La stratégie de sécurité nationale russe 2021 : l’heure de la confrontation informationnelle

La stratégie de sécurité nationale russe 2021 : l’heure de la confrontation informationnelle
 Michel Duclos
Auteur
Expert Résident, Conseiller spécial - Géopolitique et Diplomatie

Le président russe Vladimir Poutine a signé le 2 juillet dernier une nouvelle stratégie de sécurité nationale qui se substitue à celle qui était en vigueur depuis 2015. Les experts reconnaissent dans ce document l’influence de Nikolaï Patrouchev, président du conseil de sécurité de la Fédération de Russie et l’un des hommes-clefs du système poutinien. 

Que faut-il en retenir ?

SÉRIE D'EXERCICES:
A - Reproduisez fidèlement le passage du texte sur la stratégie russe de sécurité nationale qui va de "Le président russe" jusqu'à "du système poutinien.".
B - Reprenez la rédaction du texte sur la stratégie russe de sécurité nationale de 2021 et poursuivez-le à partir de sa dernière phrase.
Les données ci-dessous forment un ensemble distinct du texte.

DONNÉES FOURNIES:
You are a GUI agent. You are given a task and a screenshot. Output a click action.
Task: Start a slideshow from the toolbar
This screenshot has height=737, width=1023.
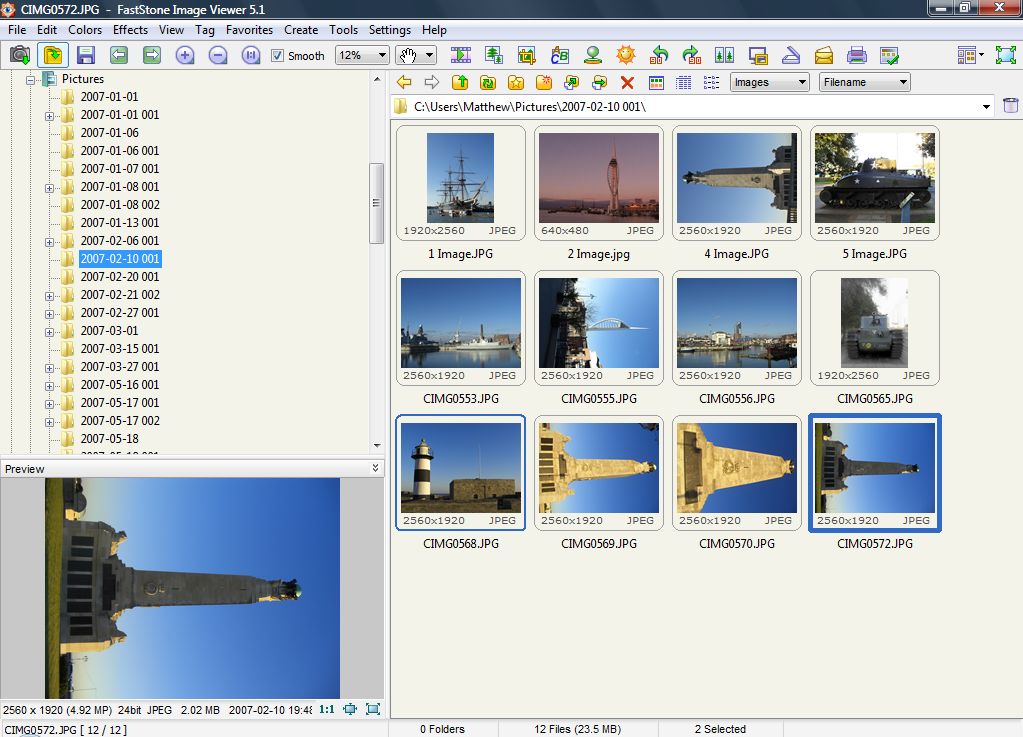pyautogui.click(x=460, y=55)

CORRIGÉ DE L'EXERCICE:
A -
Le président russe Vladimir Poutine a signé le 2 juillet dernier une nouvelle stratégie de sécurité nationale qui se substitue à celle qui était en vigueur depuis 2015. Les experts reconnaissent dans ce document l’influence de Nikolaï Patrouchev, président du conseil de sécurité de la Fédération de Russie et l’un des hommes-clefs du système poutinien.

B -
Une stratégie de repli sur la nation et de confrontation informationnelle 

D’abord, le sentiment d’un durcissement sur tous les fronts et notamment l’analyse selon laquelle la confrontation avec l’Occident est appelée à durer. De ce point de vue, une évolution par rapport à la stratégie de 2015 est notable : publié après la crise ukrainienne de 2014, le document de 2015 envisageait comme encore possible le rétablissement d’une relation constructive avec les États-Unis et leurs alliés... Ce n’est plus le cas aujourd’hui.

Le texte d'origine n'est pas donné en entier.